Dietary Intake of Advanced Glycation End Products (AGEs) and Mortality among Individuals with Colorectal Cancer.
Mao Z., Aglago EK., Zhao Z., Schalkwijk C., Jiao L., Freisling H., Weiderpass E., Hughes DJ., Eriksen AK., Tjønneland A., Severi G., Rothwell J., Boutron-Ruault M-C., Katzke V., Kaaks R., Schulze MB., Birukov A., Krogh V., Panico S., Tumino R., Ricceri F., Bueno-de-Mesquita HB., Vermeulen RCH., Gram IT., Skeie G., Sandanger TM., Quirós JR., Crous-Bou M., Sánchez M-J., Amiano P., Chirlaque M-D., Barricarte Gurrea A., Manjer J., Johansson I., Perez-Cornago A., Jenab M., Fedirko V.
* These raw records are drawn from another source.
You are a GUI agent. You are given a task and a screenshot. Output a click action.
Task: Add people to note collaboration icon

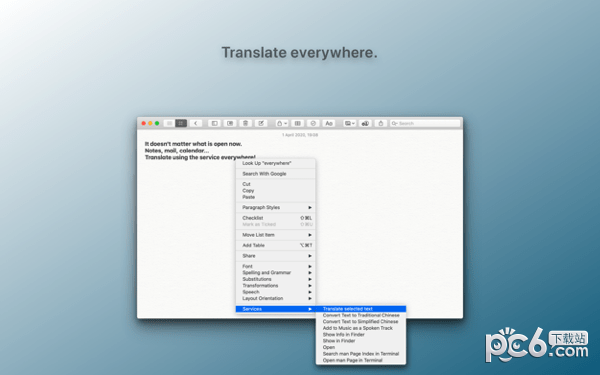365,123
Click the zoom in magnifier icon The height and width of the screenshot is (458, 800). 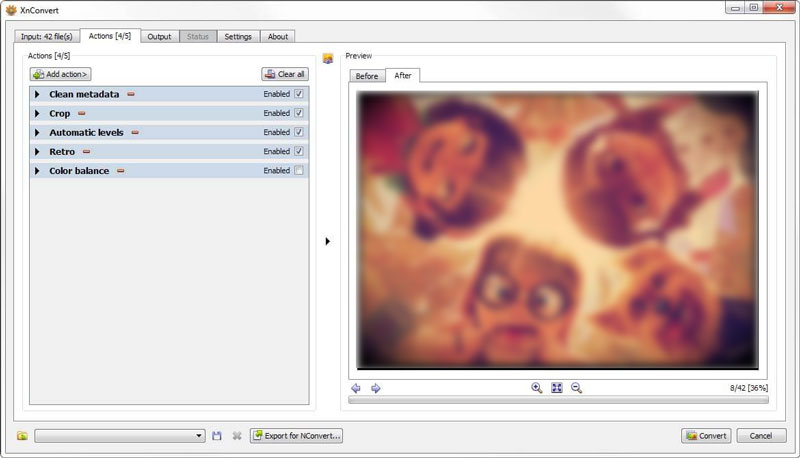pyautogui.click(x=537, y=388)
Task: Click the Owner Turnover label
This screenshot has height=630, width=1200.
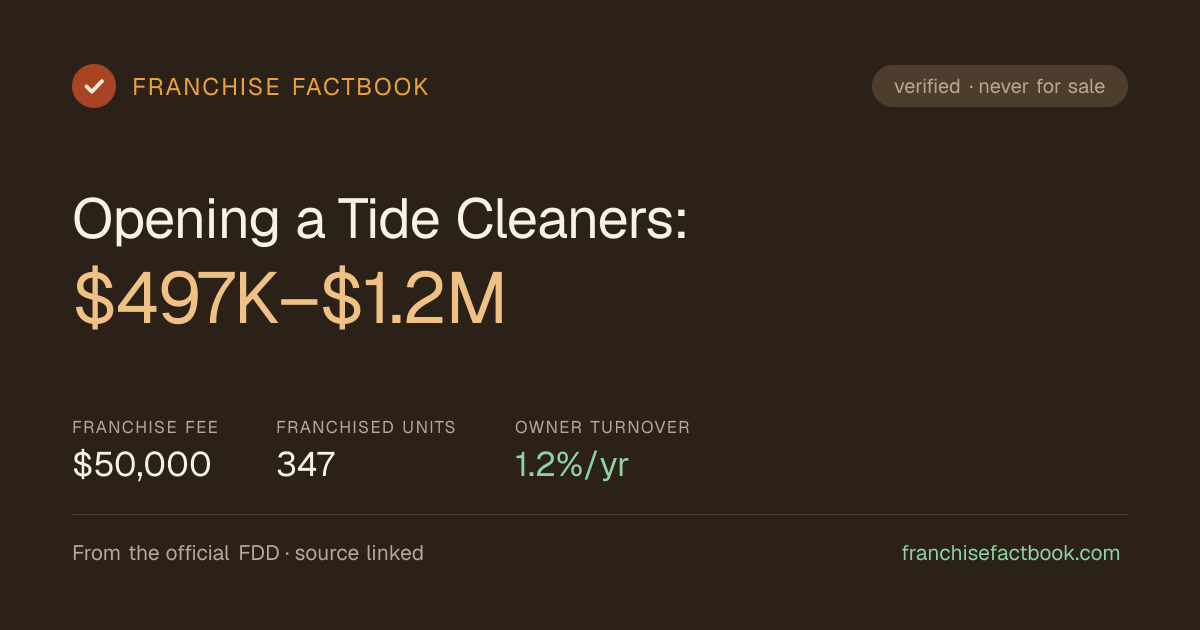Action: pos(602,427)
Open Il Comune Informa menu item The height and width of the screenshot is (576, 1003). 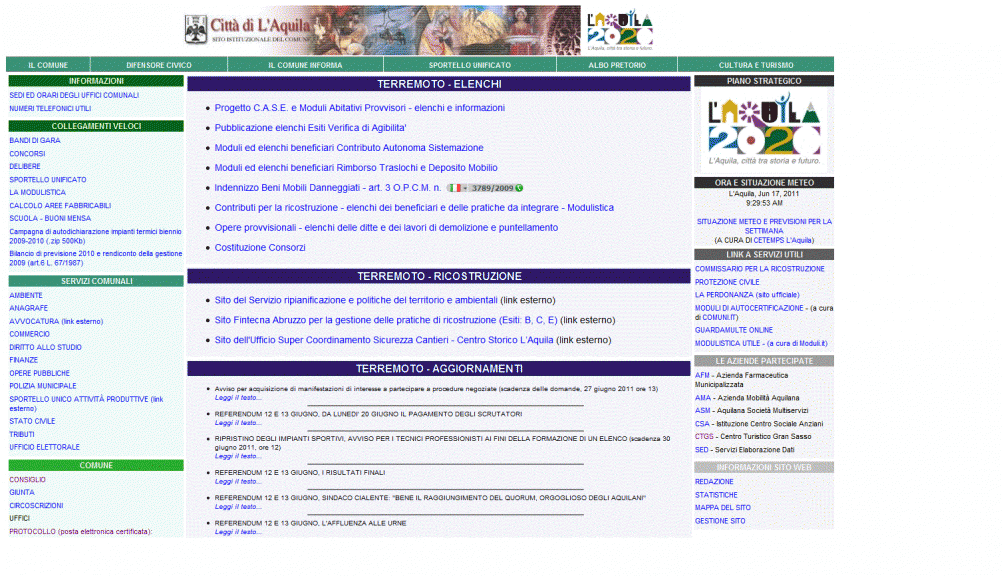click(x=305, y=65)
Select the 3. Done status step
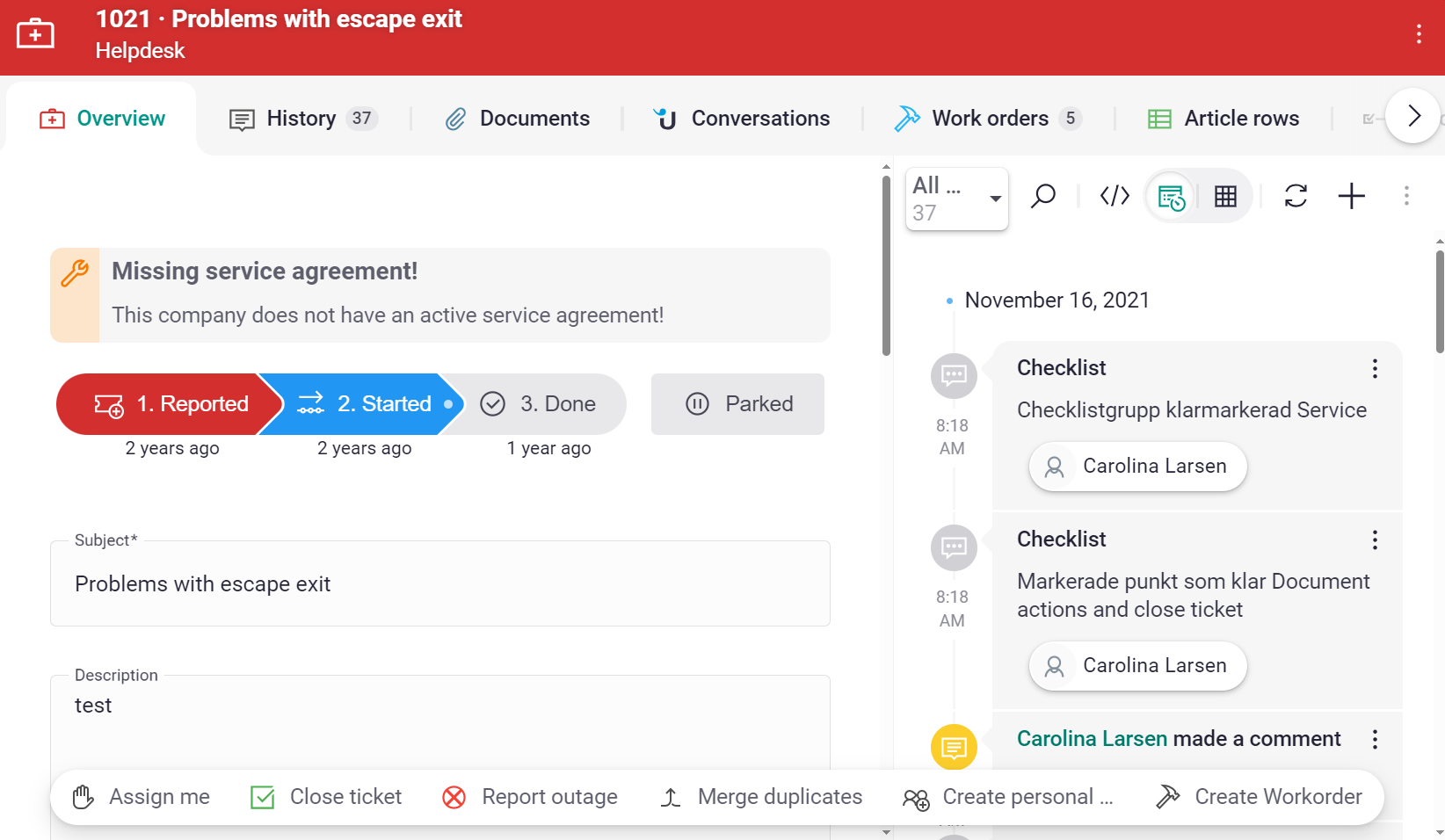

Advanced glycation end-products (AGEs) may promote oxidative stress and inflammation and have been linked to multiple chronic diseases, including cancer. However, the association of AGEs with mortality after colorectal cancer (CRC) diagnosis has not been previously investigated. Multivariable Cox proportional hazards models were used to calculate hazard ratios and corresponding 95% confidence intervals for associations between dietary intake of AGEs with CRC-specific and all-cause mortality among 5801 participant cases diagnosed with CRC in the European Prospective Investigation into Cancer and Nutrition study between 1993 and 2013. Dietary intakes of AGEs were estimated using country-specific dietary questionnaires, linked to an AGE database, that accounted for food preparation and processing. During a median of 58 months of follow-up, 2421 cases died (1841 from CRC). Individually or combined, dietary intakes of AGEs were not associated with all-cause and CRC-specific mortality among cases. However, there was a suggestion for a positive association between AGEs and all-cause or CRC-specific mortality among CRC cases without type II diabetes (all-cause, Pinteraction = 0.05) and CRC cases with the longest follow-up between recruitment and cancer diagnosis (CRC-specific, Pinteraction = 0.003; all-cause, Pinteraction = 0.01). Our study suggests that pre-diagnostic dietary intakes of AGEs were not associated with CRC-specific or all-cause mortality among CRC patients. Further investigations using biomarkers of AGEs and stratifying by sex, diabetes status, and timing of exposure to AGEs are warranted.